Supplied material START
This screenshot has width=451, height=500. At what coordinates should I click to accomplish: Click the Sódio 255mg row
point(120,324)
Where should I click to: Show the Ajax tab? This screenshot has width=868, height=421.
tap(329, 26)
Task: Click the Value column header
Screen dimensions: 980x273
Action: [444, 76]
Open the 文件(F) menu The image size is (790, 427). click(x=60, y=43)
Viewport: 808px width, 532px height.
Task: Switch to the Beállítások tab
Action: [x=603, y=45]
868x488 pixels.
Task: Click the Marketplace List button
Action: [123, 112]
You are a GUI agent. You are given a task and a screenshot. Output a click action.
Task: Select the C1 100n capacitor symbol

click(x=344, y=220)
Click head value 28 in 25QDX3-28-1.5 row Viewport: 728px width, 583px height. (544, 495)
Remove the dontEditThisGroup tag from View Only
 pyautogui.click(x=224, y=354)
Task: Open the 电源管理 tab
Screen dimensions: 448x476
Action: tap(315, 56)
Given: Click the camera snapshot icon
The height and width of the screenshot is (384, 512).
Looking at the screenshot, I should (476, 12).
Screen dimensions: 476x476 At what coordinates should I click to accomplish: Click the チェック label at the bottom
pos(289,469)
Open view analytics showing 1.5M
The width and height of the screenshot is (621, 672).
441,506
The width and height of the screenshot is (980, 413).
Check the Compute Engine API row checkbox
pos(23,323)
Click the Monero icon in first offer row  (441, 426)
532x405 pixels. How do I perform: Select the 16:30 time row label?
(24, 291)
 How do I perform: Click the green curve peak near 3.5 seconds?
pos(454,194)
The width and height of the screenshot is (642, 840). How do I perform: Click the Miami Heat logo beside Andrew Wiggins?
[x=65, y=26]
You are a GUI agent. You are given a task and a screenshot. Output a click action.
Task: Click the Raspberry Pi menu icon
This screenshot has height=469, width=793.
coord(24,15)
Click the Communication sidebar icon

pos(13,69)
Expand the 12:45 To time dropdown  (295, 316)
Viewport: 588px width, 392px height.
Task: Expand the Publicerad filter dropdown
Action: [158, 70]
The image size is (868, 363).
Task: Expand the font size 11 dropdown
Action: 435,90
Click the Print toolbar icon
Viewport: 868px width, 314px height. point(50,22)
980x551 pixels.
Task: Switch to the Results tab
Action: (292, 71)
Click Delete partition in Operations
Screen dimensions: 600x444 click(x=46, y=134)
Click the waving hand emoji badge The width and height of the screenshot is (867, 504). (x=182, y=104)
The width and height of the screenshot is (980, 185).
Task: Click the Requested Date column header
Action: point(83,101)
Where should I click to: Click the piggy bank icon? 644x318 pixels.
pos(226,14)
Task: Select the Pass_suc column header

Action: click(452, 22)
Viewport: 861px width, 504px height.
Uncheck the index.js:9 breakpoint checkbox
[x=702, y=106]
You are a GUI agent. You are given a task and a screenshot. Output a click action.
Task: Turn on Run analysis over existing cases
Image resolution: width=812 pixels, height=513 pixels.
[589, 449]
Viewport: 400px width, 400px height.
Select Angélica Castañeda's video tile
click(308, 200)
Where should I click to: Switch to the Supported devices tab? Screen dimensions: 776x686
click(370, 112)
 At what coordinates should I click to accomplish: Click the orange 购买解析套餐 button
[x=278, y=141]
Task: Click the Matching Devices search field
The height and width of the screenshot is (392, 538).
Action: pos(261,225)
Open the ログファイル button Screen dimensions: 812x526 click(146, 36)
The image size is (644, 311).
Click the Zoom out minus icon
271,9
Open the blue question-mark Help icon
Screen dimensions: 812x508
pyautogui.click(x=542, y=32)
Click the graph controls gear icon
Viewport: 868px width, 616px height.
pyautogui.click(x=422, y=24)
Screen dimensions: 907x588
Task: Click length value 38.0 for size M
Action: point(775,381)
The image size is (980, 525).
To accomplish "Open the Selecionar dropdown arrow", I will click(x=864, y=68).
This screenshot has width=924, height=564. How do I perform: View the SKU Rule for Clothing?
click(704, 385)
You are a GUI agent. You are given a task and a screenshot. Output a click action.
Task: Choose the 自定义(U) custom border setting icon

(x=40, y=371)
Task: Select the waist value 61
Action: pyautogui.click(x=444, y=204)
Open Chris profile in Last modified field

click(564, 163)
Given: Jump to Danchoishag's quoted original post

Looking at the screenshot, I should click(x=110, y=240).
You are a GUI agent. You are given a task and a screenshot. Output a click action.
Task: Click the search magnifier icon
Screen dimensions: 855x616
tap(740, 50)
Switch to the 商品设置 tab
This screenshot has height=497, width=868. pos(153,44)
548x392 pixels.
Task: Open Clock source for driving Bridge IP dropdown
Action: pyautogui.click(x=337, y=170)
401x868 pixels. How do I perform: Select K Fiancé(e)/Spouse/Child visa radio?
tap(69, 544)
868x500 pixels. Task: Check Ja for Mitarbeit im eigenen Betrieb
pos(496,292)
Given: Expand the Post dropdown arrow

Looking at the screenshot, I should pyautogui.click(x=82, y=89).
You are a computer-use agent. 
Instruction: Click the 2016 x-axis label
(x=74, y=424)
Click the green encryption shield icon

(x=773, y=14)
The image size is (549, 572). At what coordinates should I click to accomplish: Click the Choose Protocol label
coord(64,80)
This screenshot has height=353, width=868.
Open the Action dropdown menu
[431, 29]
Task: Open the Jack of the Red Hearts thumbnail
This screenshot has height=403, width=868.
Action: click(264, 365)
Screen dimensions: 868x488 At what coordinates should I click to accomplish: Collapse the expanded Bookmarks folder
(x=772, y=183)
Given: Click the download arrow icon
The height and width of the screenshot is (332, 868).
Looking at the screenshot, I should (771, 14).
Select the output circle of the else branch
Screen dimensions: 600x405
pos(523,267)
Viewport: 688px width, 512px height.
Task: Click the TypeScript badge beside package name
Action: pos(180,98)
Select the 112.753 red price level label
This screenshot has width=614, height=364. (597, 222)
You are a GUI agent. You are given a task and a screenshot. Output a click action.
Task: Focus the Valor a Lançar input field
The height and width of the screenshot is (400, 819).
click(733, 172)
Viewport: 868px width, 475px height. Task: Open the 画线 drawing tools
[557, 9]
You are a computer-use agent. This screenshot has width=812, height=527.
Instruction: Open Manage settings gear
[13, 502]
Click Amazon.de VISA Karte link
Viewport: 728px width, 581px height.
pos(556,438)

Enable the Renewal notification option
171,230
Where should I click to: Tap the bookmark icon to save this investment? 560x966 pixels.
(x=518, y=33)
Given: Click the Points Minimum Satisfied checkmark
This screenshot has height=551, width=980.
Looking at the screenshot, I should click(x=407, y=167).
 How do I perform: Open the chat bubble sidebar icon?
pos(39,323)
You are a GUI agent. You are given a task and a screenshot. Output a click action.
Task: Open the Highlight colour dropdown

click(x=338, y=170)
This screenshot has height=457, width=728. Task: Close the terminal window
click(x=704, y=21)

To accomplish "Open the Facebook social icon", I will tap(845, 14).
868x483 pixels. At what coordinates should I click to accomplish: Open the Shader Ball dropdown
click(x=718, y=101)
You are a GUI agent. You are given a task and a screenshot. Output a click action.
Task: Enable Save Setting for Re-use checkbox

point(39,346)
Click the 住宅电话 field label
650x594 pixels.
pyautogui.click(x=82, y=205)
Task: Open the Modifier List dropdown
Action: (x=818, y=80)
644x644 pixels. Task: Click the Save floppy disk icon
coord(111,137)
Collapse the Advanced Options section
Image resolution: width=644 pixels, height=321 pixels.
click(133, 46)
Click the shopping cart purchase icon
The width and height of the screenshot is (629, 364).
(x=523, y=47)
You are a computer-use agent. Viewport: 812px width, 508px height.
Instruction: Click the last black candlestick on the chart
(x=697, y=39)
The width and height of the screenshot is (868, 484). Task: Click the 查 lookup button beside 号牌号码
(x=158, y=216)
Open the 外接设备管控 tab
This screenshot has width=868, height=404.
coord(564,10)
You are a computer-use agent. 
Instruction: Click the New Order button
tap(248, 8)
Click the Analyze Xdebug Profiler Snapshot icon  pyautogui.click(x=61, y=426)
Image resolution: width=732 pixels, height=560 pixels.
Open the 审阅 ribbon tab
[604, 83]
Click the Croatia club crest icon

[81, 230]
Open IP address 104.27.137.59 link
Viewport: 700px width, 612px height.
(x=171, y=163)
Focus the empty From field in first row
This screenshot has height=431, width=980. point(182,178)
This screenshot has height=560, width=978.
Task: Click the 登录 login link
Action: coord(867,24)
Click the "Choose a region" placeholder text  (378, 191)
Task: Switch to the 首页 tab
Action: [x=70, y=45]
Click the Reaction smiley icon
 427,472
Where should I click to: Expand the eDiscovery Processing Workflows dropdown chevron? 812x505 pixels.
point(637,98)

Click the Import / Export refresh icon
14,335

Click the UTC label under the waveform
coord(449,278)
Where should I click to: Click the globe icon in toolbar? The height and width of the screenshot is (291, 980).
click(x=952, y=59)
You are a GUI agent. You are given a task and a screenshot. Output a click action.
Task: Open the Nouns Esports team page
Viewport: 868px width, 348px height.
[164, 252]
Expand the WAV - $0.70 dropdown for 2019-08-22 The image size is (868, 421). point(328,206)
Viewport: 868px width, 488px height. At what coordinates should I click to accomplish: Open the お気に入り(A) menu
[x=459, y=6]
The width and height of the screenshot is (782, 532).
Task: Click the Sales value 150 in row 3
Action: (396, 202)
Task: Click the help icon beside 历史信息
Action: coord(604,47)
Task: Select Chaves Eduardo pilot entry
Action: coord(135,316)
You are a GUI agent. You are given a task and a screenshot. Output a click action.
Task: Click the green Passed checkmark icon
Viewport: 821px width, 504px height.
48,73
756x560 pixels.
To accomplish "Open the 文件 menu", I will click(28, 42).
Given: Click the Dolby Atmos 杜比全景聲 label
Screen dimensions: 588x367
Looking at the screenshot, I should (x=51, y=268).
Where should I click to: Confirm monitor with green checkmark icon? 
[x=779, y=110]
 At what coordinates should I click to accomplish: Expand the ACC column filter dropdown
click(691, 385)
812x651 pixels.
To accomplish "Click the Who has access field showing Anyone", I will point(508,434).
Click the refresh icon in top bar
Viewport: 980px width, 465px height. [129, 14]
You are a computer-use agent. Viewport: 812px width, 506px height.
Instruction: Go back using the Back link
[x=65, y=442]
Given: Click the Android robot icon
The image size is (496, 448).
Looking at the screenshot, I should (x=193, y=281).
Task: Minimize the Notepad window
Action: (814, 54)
Supplied material END
In the entries above, count each line that includes "search" and report the total with no other text.

> Written answer
2